SELMA – While there is enough land at the Selma Cemetery District properties to last another 17 years, officials with the special district said they’re searching for additional property now to make sure there’s time to secure the needed conditional use permits.

“We have approximately 3,000 plots available at our Floral Memorial Park, not counting our niches,” General Manager Sandi Miller said. “We do an average of 175 burials a year. So if you do the math, we have several years.”

Miller’s comments came during a special presentation at the Nov. 6 Selma City Council meeting. Miller came to clear up rumors that plots were no longer available for burials.

“Somebody might have misunderstood because while we do not have any plots in the four blocks around the office available, in our E and F blocks at Floral, we have 3,000 locations there,” she said. There are also plots at the West Cemetery available, she said.

The district oversees burials at three locations in town at Floral Memorial on Floral Avenue, North Cemetery on Thompson Avenue and West Cemetery also on Thompson Avenue.

Cemetery board Chairman Bob Allen said property closer to the sphere of Selma’s influence is actively being sought.

“We have enough reserve [funds] that we can, if we find a piece of property, we can purchase it,” he said.

Miller said the challenge lies in finding land where mineral rights can also be purchased. As a special district, the cemetery is not your typical property investor and thus certain legal requirements must be met, she said.

“We are required to go by the laws we follow to purchase land and mineral rights with the land. We cannot purchase land if we can’t purchase mineral rights along with it.”

City Manager Dave Elias said the cemetery district board had previously purchased 17.7 acres at Nebraska and Bethel avenues where grape vineyards and an older house currently exist. Plans to build the property into a new cemetery stalled after the Fresno County Board of Supervisors rejected them.

“We purchased the Bethel property and got the mineral rights on it,” Miller said. “Supervisor [Judy] Case was behind us on that project. Buddy Mendes wasn’t aware of what was going on and it did not go through.”

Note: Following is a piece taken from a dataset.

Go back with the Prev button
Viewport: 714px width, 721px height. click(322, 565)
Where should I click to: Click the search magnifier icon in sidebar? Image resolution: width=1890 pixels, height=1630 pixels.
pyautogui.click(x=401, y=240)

Allen said another concern is that even though the Fresno County Planning Commission approved the cemetery project on Bethel, surrounding neighbors had appealed it.

“That’s why it went to the Board of Supervisors. If there had been no request for an appeal, then that property would have become Selma Cemetery District. We were a little shocked with that,” Allen said. “We were trying to be proactive instead of reactionary. We have about 17 years left before we absolutely necessarily have to have a new place.”

Allen said architectural designs for the next cemetery are ready and were created by Paul Saito, the designer of Fresno’s Woodward Park Shinzen Japanese Garden.

“We feel we’re getting closer every year and we’ll soon have a piece of property we can call Selma Cemetery District,” Allen said.

While Miller said the district has been looking for the past 10 years for suitable land, Allen said he’s optimistic something would be found. Miller estimates that between the time needed to secure the conditional-use permits and setting up the new cemetery, there’s “a good 12-year pad in there that we have planned to look for property.”

Councilman Scott Robertson wondered if the current piece of property owned by the district on Bethel Avenue would be affected if, and when, the city’s plans to build the 680-acre housing development known as Amberwood comes to fruition. Amberwood is a mixed-use residential and commercial development planned for the eastern edge of Selma. It would be east of Orange Avenue, primarily between Dinuba and Floral avenues.

“It depends on how soon,” Miller said.